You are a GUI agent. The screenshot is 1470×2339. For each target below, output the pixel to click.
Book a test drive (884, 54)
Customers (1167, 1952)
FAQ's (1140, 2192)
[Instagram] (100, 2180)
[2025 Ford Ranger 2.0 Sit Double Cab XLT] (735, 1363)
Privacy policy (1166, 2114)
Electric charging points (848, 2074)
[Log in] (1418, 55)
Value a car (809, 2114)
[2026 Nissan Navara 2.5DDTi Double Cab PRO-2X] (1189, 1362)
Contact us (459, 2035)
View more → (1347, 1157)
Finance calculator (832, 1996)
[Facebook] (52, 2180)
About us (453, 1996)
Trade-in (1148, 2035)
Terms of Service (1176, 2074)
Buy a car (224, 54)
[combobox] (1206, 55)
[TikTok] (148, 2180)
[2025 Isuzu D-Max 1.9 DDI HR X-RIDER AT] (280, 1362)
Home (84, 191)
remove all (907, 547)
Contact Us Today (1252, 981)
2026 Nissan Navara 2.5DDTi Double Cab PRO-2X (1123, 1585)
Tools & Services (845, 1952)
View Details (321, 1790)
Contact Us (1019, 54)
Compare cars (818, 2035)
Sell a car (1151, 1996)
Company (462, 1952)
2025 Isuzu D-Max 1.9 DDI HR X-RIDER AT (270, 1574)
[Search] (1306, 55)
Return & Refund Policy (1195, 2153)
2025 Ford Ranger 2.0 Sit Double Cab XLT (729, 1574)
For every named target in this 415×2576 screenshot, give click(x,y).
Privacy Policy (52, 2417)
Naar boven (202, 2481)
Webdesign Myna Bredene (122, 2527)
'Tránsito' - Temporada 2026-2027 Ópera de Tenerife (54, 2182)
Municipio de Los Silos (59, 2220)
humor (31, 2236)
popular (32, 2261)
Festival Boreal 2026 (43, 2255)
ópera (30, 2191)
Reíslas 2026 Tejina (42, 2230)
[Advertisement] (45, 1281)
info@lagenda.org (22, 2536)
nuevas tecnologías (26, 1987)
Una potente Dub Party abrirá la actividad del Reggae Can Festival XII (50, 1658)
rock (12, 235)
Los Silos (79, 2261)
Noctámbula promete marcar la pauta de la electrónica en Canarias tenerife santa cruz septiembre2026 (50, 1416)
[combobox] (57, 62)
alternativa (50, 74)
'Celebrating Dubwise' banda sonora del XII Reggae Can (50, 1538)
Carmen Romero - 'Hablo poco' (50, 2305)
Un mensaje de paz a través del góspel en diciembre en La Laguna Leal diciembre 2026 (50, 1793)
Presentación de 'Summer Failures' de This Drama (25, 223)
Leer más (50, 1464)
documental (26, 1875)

| PROBLEM REQUIREMENTS |
Every line of data must be returned unchanged.

| SOLUTION TO THIS EXERCISE |
You are a GUI agent. The screenshot is 1470×2339. For each target below, output the pixel to click.
Book a test drive (884, 54)
Customers (1167, 1952)
FAQ's (1140, 2192)
[Instagram] (100, 2180)
[2025 Ford Ranger 2.0 Sit Double Cab XLT] (735, 1363)
Privacy policy (1166, 2114)
Electric charging points (848, 2074)
[Log in] (1418, 55)
Value a car (809, 2114)
[2026 Nissan Navara 2.5DDTi Double Cab PRO-2X] (1189, 1362)
Contact us (459, 2035)
View more → (1347, 1157)
Finance calculator (832, 1996)
[Facebook] (52, 2180)
About us (453, 1996)
Trade-in (1148, 2035)
Terms of Service (1176, 2074)
Buy a car (224, 54)
[combobox] (1206, 55)
[TikTok] (148, 2180)
[2025 Isuzu D-Max 1.9 DDI HR X-RIDER AT] (280, 1362)
Home (84, 191)
remove all (907, 547)
Contact Us Today (1252, 981)
2026 Nissan Navara 2.5DDTi Double Cab PRO-2X (1123, 1585)
Tools & Services (845, 1952)
View Details (321, 1790)
Contact Us (1019, 54)
Compare cars (818, 2035)
Sell a car (1151, 1996)
Company (462, 1952)
2025 Isuzu D-Max 1.9 DDI HR X-RIDER AT (270, 1574)
[Search] (1306, 55)
Return & Refund Policy (1195, 2153)
2025 Ford Ranger 2.0 Sit Double Cab XLT (729, 1574)
For every named target in this 415×2576 screenshot, give click(x,y).
Privacy Policy (52, 2417)
Naar boven (202, 2481)
Webdesign Myna Bredene (122, 2527)
'Tránsito' - Temporada 2026-2027 Ópera de Tenerife (54, 2182)
Municipio de Los Silos (59, 2220)
humor (31, 2236)
popular (32, 2261)
Festival Boreal 2026 (43, 2255)
ópera (30, 2191)
Reíslas 2026 Tejina (42, 2230)
[Advertisement] (45, 1281)
info@lagenda.org (22, 2536)
nuevas tecnologías (26, 1987)
Una potente Dub Party abrirá la actividad del Reggae Can Festival XII (50, 1658)
rock (12, 235)
Los Silos (79, 2261)
Noctámbula promete marcar la pauta de la electrónica en Canarias tenerife santa cruz septiembre2026 (50, 1416)
[combobox] (57, 62)
alternativa (50, 74)
'Celebrating Dubwise' banda sonora del XII Reggae Can (50, 1538)
Carmen Romero - 'Hablo poco' (50, 2305)
Un mensaje de paz a través del góspel en diciembre en La Laguna Leal diciembre 2026 (50, 1793)
Presentación de 'Summer Failures' de This Drama (25, 223)
Leer más (50, 1464)
documental (26, 1875)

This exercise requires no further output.